Problem details:
The line containing "Click the Close" marks the end: quote every line from the start of the records below through it, word for word.

Source data:
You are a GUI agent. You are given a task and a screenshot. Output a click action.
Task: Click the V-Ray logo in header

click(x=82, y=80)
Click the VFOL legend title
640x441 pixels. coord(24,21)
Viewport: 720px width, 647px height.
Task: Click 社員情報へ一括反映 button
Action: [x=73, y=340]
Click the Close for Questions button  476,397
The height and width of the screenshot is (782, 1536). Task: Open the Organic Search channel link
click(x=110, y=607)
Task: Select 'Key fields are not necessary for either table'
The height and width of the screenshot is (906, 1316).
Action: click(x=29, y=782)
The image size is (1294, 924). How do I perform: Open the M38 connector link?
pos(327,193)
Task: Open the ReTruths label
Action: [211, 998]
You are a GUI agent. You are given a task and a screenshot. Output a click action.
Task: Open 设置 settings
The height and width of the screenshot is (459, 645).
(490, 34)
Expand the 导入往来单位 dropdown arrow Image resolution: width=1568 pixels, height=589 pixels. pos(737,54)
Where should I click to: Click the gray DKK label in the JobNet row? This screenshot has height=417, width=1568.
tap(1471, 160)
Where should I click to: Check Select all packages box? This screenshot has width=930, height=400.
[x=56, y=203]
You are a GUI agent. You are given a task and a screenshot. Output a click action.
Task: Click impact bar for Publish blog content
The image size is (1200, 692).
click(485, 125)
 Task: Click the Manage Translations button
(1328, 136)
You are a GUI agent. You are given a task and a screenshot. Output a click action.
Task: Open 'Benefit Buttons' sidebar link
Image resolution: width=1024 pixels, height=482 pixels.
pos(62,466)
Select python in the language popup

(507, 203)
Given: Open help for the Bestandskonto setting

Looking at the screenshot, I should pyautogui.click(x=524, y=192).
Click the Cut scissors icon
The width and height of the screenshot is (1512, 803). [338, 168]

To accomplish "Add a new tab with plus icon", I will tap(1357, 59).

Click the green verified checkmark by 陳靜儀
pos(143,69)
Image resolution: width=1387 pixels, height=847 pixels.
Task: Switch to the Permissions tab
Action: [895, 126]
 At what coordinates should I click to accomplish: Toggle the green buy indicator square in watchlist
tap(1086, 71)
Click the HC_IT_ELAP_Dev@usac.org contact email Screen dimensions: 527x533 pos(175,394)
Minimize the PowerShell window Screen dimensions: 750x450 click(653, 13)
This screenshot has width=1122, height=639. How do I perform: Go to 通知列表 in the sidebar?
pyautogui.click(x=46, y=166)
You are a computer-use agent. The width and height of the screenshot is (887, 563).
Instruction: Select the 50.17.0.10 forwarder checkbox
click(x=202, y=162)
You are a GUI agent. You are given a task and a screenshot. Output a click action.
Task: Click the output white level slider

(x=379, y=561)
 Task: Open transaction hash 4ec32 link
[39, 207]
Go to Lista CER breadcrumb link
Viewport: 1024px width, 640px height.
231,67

Response:
You are a GUI agent. You are given a task and a screenshot. Output a click action.
Task: Click the V-Ray logo in header

click(x=82, y=80)
Click the VFOL legend title
640x441 pixels. coord(24,21)
Viewport: 720px width, 647px height.
Task: Click 社員情報へ一括反映 button
Action: [x=73, y=340]
Click the Close for Questions button  476,397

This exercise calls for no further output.